─── Data excerpts
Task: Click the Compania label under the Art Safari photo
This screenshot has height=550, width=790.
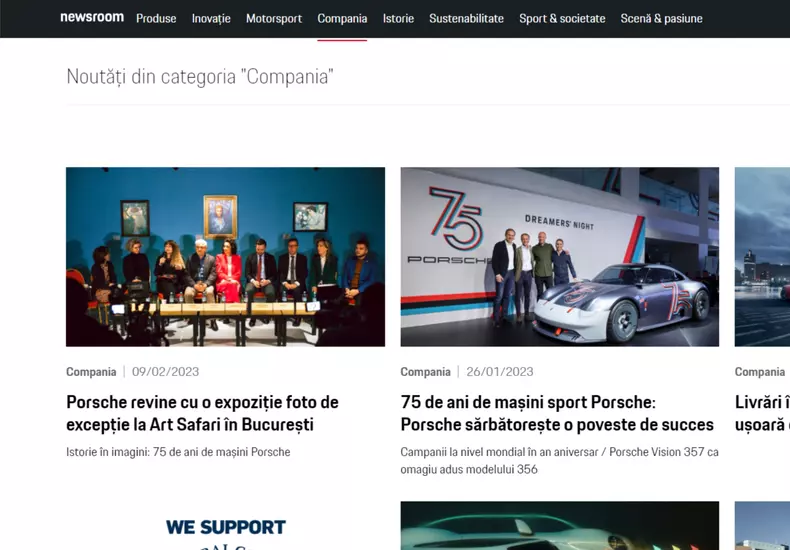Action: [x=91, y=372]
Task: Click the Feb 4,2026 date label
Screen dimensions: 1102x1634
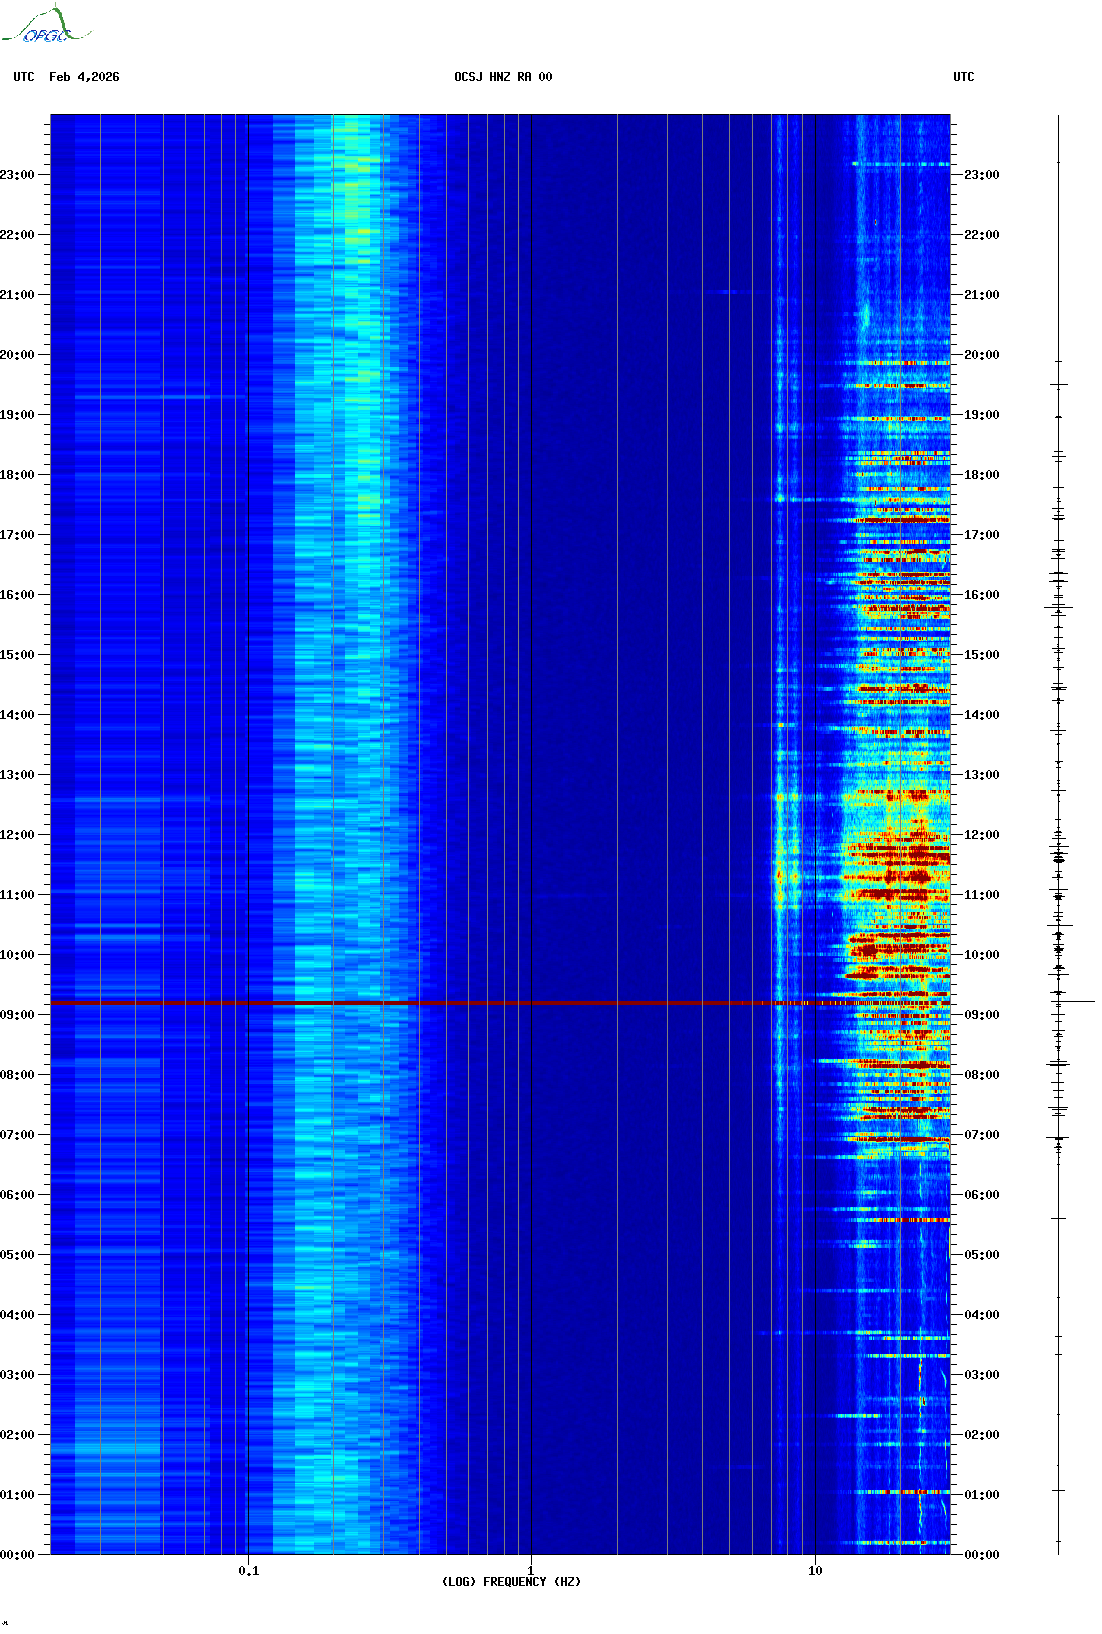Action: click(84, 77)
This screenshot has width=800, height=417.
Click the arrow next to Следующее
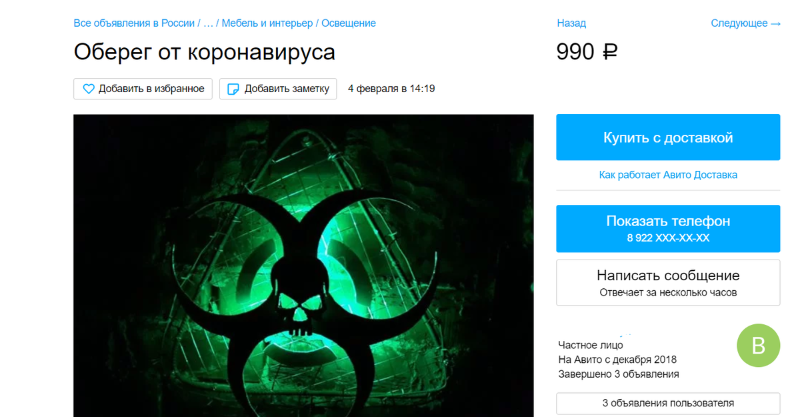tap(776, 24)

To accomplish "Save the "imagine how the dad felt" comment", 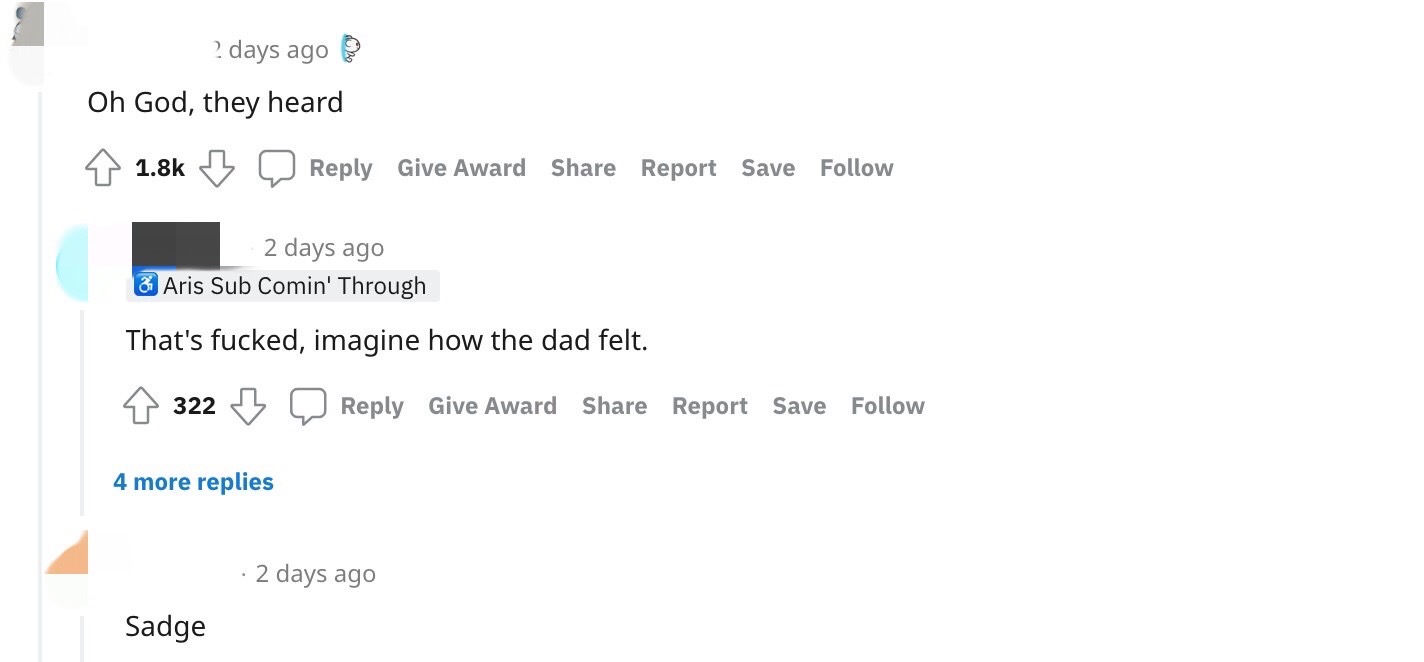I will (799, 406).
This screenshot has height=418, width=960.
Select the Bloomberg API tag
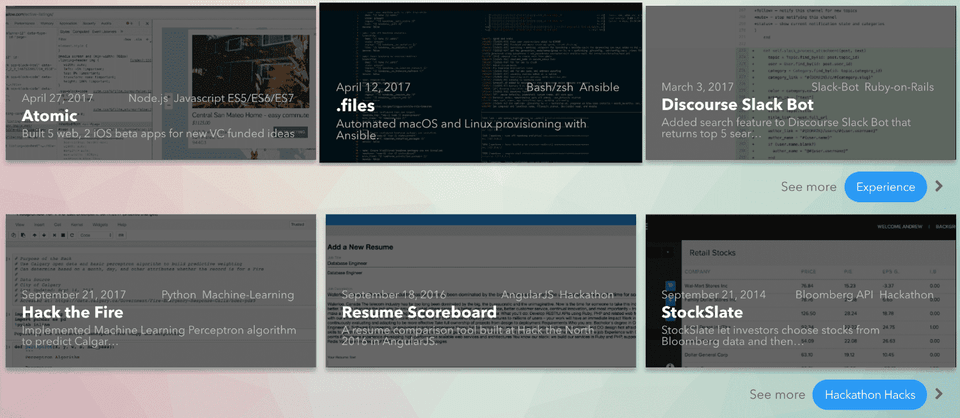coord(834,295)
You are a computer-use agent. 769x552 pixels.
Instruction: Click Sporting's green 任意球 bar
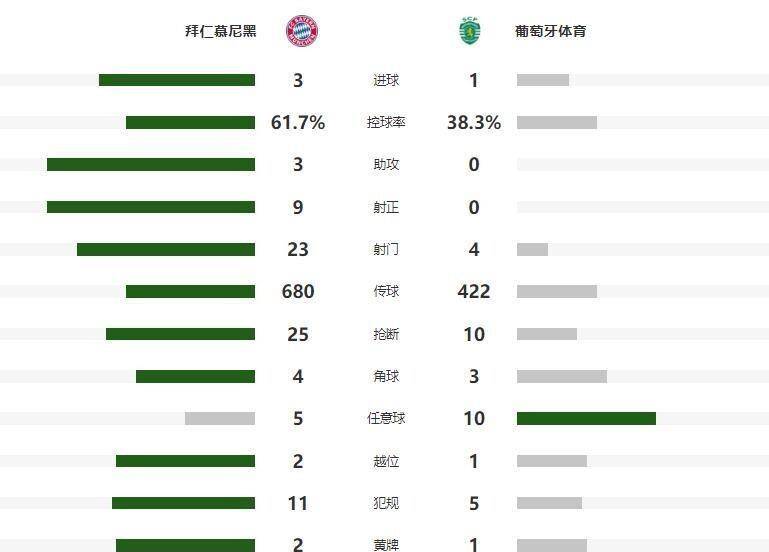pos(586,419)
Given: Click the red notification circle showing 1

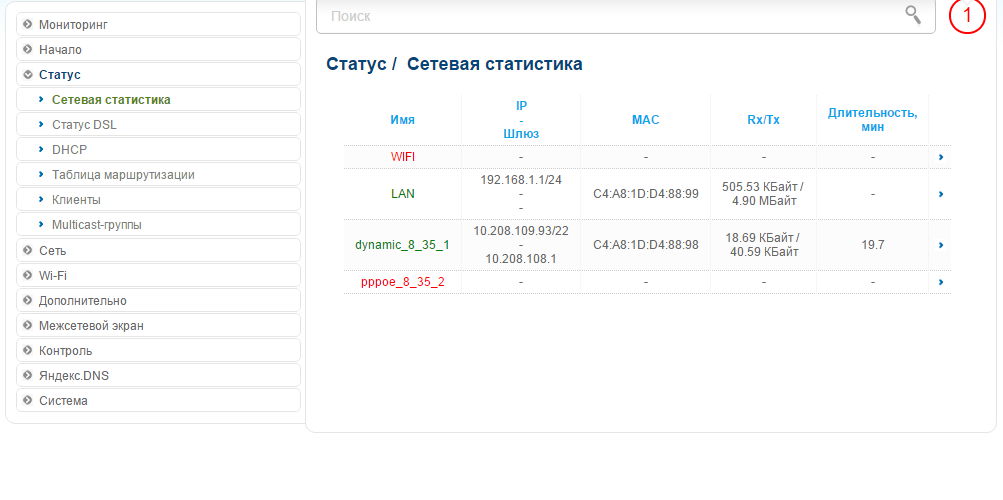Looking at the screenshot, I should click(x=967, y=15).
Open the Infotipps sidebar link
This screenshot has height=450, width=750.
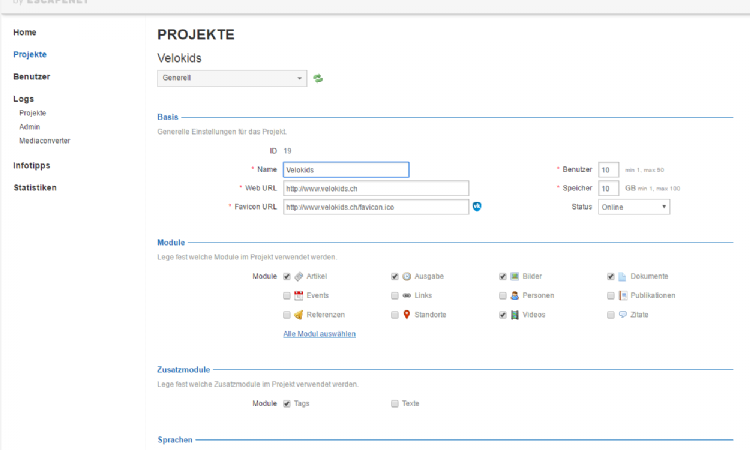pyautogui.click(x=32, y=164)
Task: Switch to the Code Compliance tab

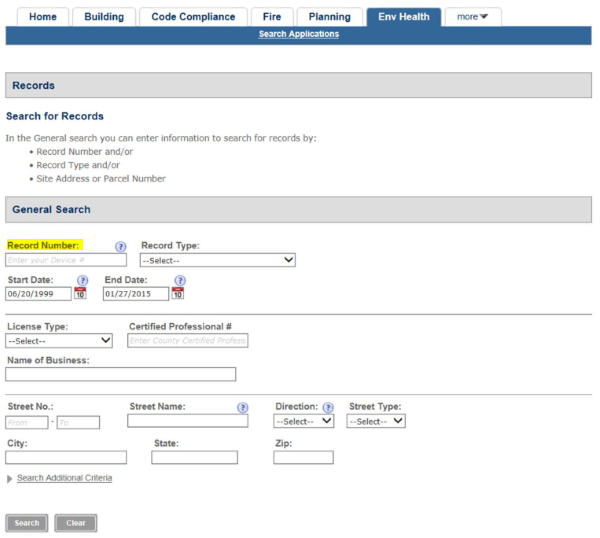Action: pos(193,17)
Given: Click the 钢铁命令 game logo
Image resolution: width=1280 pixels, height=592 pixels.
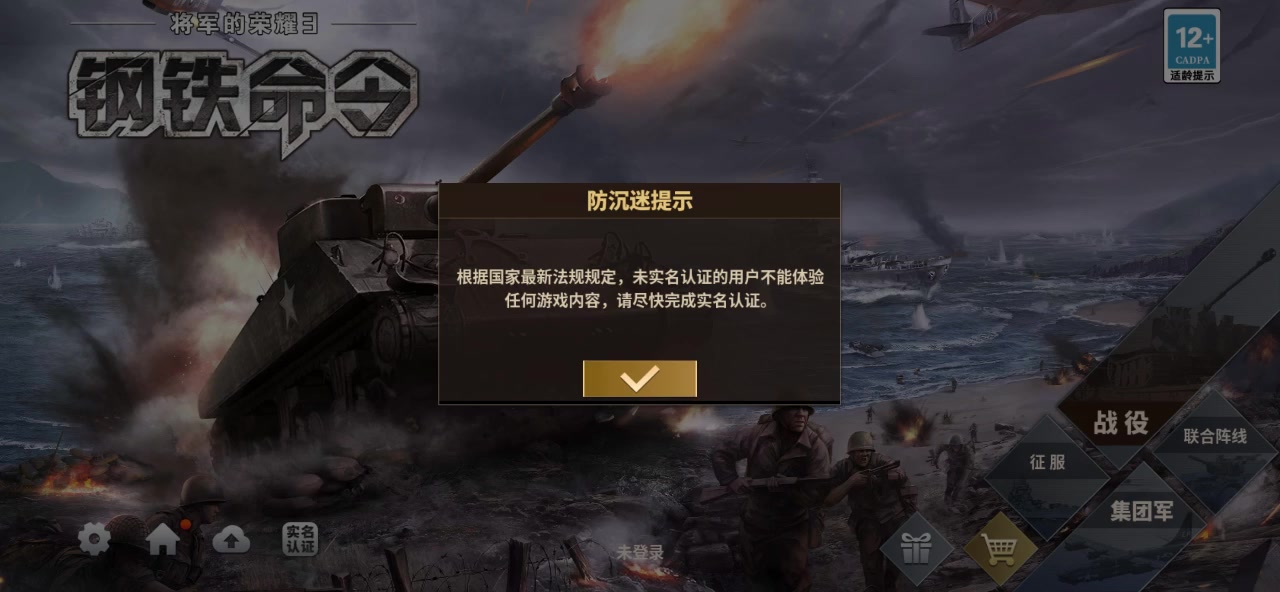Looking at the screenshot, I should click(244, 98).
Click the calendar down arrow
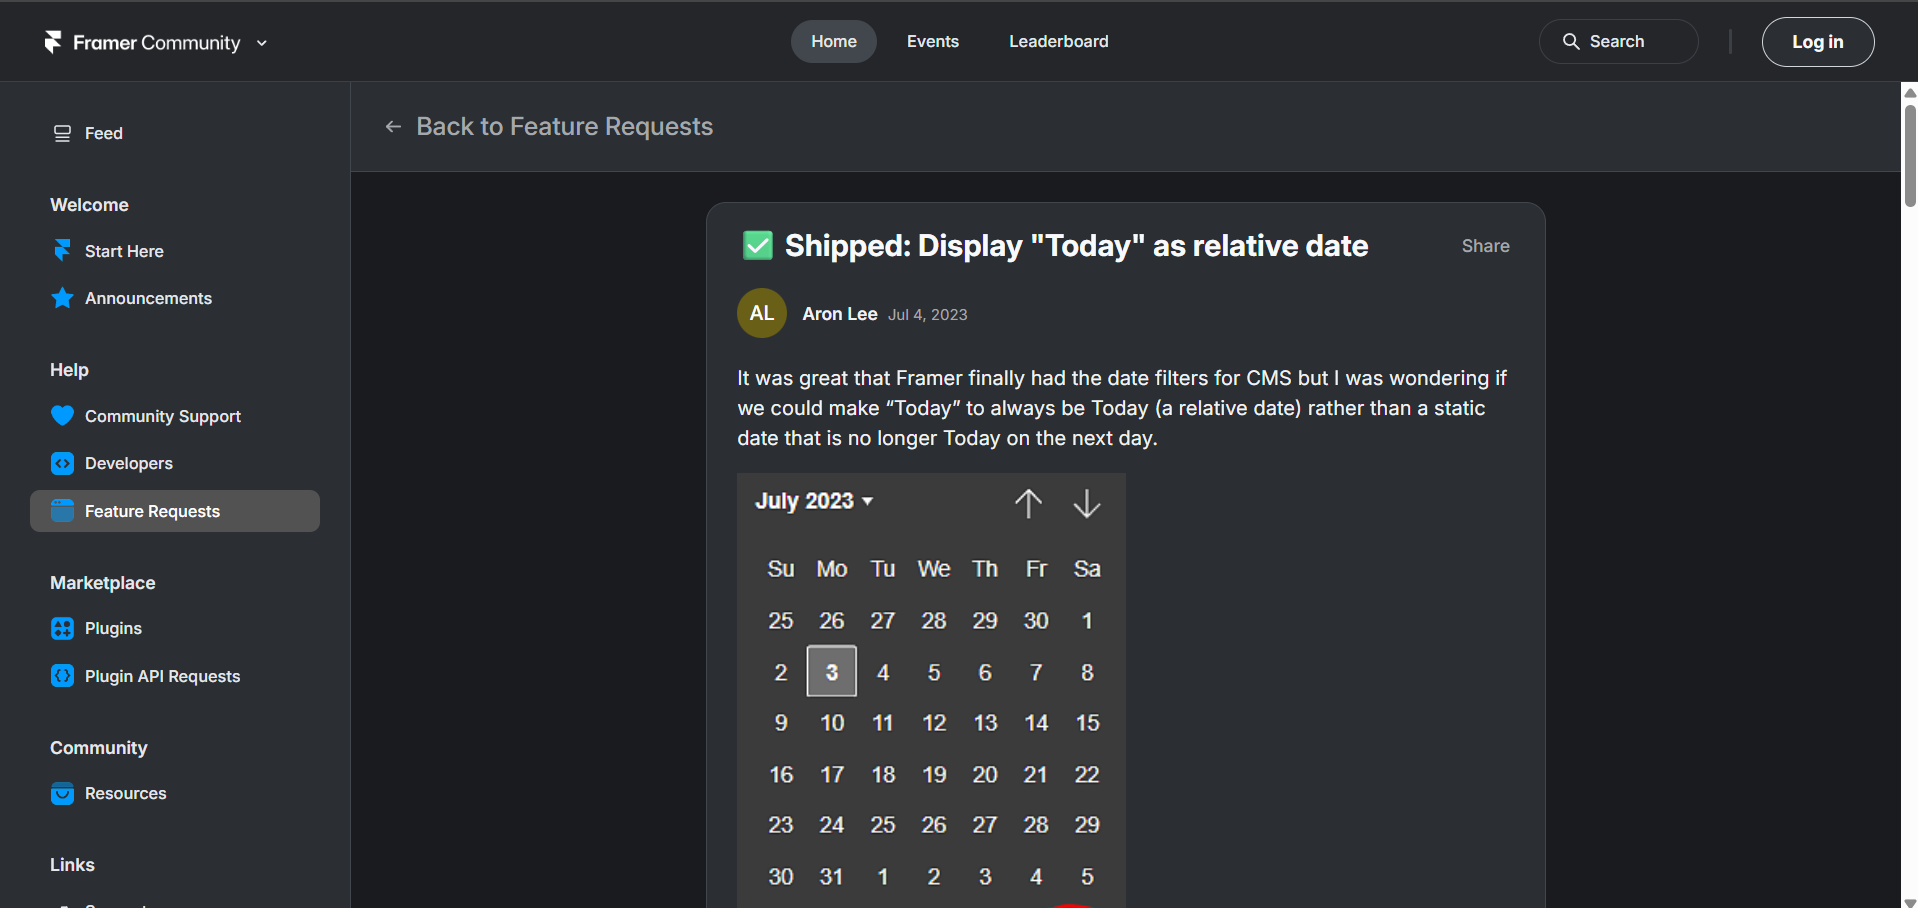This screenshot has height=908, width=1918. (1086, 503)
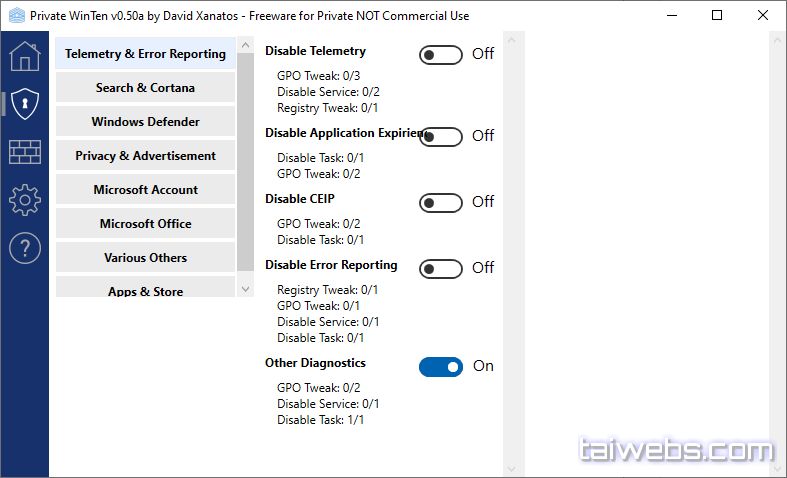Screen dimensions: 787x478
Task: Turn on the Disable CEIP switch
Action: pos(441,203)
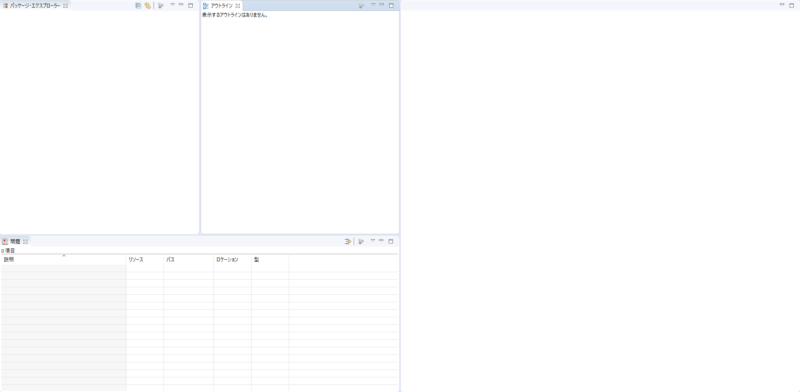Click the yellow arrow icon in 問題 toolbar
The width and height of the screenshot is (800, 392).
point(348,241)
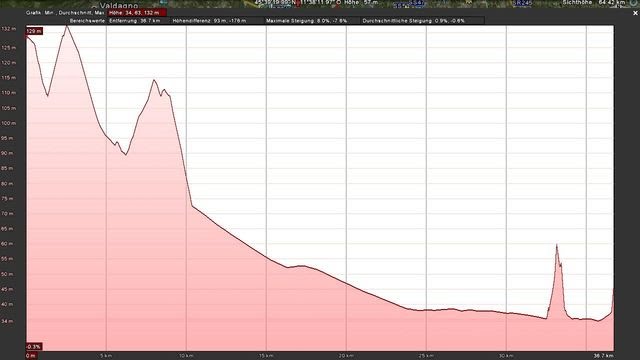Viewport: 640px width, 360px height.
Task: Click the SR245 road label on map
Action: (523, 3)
──────
**Task**
Omit the pictures and please write out exactly the lines between the one containing "Instruction: Click Sporting's green 任意球 bar" and the last line of the entries, both included.

**Task answer**
Instruction: Click Sporting's green 任意球 bar
pos(586,419)
Given: Click the red notification circle showing 1

Looking at the screenshot, I should click(x=967, y=15).
Open the Infotipps sidebar link
This screenshot has height=450, width=750.
pyautogui.click(x=32, y=164)
Task: Switch to the Code Compliance tab

Action: pos(193,17)
Given: Click the 钢铁命令 game logo
Image resolution: width=1280 pixels, height=592 pixels.
Looking at the screenshot, I should click(244, 98).
Click the calendar down arrow
This screenshot has height=908, width=1918. (1086, 503)
Screen dimensions: 787x478
Task: Turn on the Disable CEIP switch
Action: pos(441,203)
Click the yellow arrow icon in 問題 toolbar
The width and height of the screenshot is (800, 392).
point(348,241)
Viewport: 640px width, 360px height.
Task: Click the SR245 road label on map
Action: (523, 3)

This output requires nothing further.